We've heard CIOs voice their concerns and fears about Sarbanes-Oxley (SOX) compliance, but what's going through the minds of auditors as they prepare to invade the IT department? Lawrence Baye, a management advisory services principal with Grant Thornton LLP and a SOX expert, talks about some common mistakes CIOs are making and what situations send the red flags flying on Sarbanes-Oxley auditor's checklist.
What' are some of the toughest SOX challenges for CIOs?

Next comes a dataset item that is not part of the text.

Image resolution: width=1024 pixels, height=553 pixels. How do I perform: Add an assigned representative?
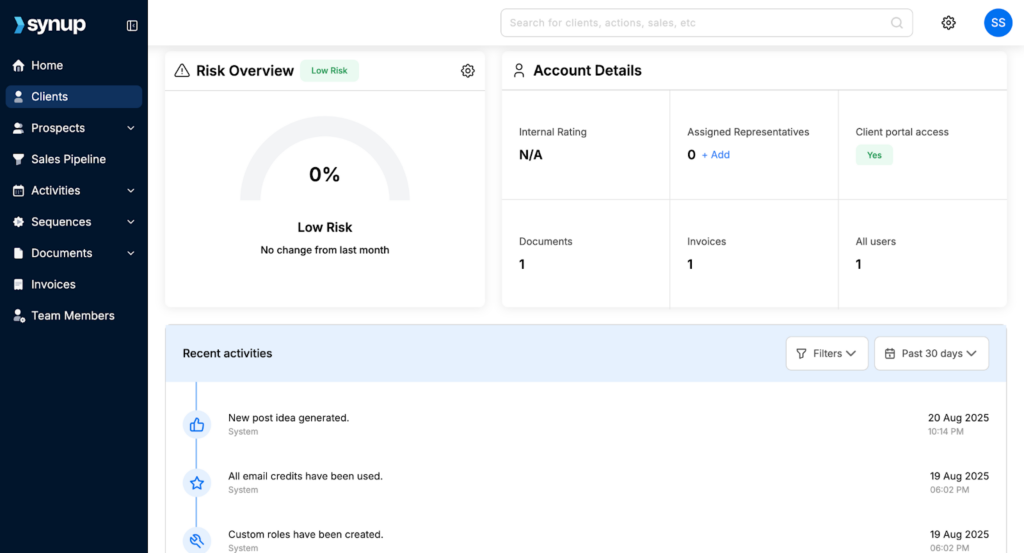tap(716, 155)
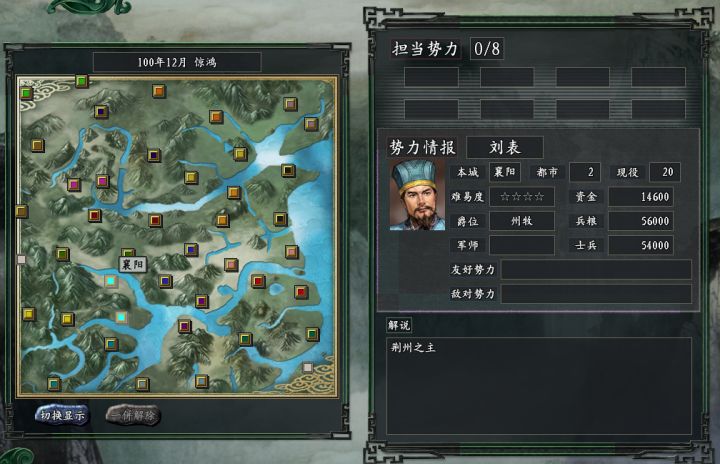Click the 切换显示 button

point(62,415)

CIOs were brought to the table late. SOX was viewed to be a financial accounting project. In many cases, CIOs thought it was another Y2k initiative, and they didn't have to worry about it after Jan. 1. I think SOX is more like Y2k every day This is a permanent issue, and most organizations aren't set up to deal with that. One of the toughest questions is 'what do you do from a compliance standpoint next year and thereafter?'
Also, some accounting firms are asking for evidence of controls from the time systems were implemented. Nobody kept that documentation, so it's really hard to reconstruct. That makes it especially difficult in some environments where IT systems are customized or modified -- where there's a lot of knowledge in individuals' heads that's not committed to paper. There's not a lot of quality assurance in IT that ensures evidence is committed to paper -- that's almost a new priority.
It's also vague and open to interpretation by accounting firms and individuals serving that account. Different firms have different expectations. A lot of this is judgment.
What does the CIO need to be doing?
I think depending on the size of the company that the CIO has to get involved from a project management standpoint and know the quality and integrity of the systems that are already deployed. Compliance is not as important as other things [to many firms] and may not be in their budget and was not a business objective at the beginning of year. It's a pain!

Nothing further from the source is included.